The strange thing is when you read the facebook group there are some people jumping on this, claiming it's the greatest. What is interesting is that the Vistana week I just bought resale includes all those  Portfolio
perks as just  part of the program. There are no reservation fees and you can book single days or any amount of days you'd like. And trading my Westin Kierland week for Hawaii was incredibly easy. Not sure why people are paying 15,000
to change their weeks into that when you can buy a whole lot more resale. I am not convinced yet that it will fail as those that don't read TUG may be jumping.


----------



## lizap (Oct 6, 2017)

Tucsonadventurer said:


> The strange thing is when you read the facebook group there are some people jumping on this, claiming it's the greatest.

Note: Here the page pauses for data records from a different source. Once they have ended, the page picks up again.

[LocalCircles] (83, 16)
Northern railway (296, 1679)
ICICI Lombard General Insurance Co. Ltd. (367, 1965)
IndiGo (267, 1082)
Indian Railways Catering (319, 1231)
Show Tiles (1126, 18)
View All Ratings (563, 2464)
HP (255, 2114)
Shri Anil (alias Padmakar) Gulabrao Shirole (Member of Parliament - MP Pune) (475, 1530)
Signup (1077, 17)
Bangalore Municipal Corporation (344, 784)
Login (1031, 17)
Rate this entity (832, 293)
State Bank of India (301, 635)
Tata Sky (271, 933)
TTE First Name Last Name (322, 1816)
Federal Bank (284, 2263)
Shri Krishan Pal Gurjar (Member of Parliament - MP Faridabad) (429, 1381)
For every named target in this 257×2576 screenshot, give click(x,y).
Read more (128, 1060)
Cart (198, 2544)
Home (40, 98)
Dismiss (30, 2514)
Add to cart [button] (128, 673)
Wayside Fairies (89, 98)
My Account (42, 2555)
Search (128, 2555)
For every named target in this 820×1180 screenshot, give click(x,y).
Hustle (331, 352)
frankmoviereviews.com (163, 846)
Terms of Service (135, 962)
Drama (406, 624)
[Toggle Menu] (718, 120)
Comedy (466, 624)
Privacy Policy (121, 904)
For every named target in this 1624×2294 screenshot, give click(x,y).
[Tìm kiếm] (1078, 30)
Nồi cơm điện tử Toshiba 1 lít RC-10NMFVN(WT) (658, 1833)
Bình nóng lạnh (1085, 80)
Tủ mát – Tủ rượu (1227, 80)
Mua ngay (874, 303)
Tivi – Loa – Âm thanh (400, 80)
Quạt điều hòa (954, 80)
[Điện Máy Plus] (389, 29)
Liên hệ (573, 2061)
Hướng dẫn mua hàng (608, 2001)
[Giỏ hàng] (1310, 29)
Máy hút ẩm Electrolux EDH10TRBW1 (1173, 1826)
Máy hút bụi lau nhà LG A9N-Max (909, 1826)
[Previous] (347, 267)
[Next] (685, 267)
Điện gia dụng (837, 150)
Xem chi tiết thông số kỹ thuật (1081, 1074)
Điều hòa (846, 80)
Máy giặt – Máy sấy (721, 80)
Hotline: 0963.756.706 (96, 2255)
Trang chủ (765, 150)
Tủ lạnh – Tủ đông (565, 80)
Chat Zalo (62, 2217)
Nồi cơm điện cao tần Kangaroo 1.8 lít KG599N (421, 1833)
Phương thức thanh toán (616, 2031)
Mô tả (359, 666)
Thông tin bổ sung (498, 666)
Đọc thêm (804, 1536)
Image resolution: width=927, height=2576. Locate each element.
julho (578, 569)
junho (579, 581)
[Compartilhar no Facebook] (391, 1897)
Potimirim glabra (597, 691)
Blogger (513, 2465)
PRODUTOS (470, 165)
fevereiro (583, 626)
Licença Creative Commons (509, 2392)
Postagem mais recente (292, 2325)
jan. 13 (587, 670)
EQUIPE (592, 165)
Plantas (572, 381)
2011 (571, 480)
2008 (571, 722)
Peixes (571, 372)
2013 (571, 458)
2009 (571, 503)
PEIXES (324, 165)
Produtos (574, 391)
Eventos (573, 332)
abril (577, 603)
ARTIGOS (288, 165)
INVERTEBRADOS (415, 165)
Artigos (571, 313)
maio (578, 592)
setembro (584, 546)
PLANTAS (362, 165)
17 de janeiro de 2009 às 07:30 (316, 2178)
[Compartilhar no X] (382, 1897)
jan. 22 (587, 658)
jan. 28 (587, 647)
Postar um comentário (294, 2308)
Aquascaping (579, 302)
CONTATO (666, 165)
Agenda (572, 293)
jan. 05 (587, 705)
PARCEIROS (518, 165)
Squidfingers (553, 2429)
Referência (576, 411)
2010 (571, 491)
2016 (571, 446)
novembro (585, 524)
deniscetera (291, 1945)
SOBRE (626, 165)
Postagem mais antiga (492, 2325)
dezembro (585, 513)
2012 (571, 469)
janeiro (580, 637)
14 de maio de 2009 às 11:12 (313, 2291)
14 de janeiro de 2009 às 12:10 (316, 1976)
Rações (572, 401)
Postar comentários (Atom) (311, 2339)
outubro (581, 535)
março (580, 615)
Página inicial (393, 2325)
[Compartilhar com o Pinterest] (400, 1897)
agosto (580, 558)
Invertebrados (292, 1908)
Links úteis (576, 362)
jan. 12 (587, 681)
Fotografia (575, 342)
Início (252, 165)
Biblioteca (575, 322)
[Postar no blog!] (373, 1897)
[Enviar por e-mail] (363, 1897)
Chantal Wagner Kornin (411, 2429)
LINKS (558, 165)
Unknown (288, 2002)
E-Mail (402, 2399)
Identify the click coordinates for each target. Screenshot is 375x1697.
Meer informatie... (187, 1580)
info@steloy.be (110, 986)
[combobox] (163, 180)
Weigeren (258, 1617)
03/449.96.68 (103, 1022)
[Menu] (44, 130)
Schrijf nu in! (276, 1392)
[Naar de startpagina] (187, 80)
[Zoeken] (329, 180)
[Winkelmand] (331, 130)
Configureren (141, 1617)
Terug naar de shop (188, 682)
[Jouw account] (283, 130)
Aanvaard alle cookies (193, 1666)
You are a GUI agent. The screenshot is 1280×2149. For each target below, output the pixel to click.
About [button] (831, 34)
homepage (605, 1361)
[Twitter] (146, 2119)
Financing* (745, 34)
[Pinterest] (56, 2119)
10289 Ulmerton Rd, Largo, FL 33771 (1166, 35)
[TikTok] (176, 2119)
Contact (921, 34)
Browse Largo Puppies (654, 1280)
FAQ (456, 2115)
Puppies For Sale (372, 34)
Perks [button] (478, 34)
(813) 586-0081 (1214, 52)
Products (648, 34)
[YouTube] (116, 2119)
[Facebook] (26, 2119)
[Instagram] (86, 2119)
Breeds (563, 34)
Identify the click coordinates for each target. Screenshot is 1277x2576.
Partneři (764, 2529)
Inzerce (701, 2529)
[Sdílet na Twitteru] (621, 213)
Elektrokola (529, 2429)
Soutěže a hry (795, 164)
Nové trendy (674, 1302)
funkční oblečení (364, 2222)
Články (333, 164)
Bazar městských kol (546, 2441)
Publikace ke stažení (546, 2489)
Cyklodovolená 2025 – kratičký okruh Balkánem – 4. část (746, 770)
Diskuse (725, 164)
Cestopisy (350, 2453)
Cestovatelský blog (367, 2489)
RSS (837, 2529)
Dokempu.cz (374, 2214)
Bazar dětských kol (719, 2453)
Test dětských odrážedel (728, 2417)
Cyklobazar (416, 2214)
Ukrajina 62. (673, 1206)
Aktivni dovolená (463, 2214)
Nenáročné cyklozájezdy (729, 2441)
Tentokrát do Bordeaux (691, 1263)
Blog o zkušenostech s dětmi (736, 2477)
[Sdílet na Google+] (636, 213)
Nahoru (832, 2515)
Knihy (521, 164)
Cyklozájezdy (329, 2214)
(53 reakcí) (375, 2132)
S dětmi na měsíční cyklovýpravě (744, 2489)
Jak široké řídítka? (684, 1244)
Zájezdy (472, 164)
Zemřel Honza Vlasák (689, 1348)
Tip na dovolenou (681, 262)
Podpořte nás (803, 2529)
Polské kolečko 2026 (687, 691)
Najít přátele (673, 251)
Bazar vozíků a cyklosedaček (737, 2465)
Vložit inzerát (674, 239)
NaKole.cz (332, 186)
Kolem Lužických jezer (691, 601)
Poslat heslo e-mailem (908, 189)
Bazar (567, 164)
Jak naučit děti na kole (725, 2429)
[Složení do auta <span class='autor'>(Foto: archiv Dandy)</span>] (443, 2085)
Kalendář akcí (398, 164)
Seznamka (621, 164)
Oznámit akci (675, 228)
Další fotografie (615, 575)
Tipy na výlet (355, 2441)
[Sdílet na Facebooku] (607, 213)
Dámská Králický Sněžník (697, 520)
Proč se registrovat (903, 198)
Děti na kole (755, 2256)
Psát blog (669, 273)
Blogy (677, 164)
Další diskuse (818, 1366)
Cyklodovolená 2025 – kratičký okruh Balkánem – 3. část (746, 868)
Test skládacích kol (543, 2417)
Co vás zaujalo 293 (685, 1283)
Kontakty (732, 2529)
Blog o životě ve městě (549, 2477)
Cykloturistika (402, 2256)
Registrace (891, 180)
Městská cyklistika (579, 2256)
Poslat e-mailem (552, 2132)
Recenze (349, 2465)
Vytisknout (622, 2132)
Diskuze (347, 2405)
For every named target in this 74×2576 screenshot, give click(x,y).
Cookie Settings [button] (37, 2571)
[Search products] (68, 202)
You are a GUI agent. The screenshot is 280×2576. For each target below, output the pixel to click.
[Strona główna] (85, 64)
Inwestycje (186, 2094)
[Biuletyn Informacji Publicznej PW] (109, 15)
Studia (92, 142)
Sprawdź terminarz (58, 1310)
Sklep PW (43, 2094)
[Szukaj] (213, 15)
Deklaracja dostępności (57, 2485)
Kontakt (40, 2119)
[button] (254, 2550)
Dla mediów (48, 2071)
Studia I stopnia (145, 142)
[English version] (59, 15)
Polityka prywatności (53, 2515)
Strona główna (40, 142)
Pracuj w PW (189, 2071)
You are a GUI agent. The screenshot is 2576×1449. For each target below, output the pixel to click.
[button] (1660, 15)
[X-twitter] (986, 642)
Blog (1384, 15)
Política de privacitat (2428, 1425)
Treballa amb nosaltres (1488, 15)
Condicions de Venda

What is interesting is that the Vistana week I just bought resale includes all those  Portfolio
> perks as just  part of the program. There are no reservation fees and you can book single days or any amount of days you'd like. And trading my Westin Kierland week for Hawaii was incredibly easy. Not sure why people are paying 15,000
> to change their weeks into that when you can buy a whole lot more resale. I am not convinced yet that it will fail as those that don't read TUG may be jumping.



No question it is quite easy to get to Hawaii at non-peak times if you own a Vistana mandatory unit..


----------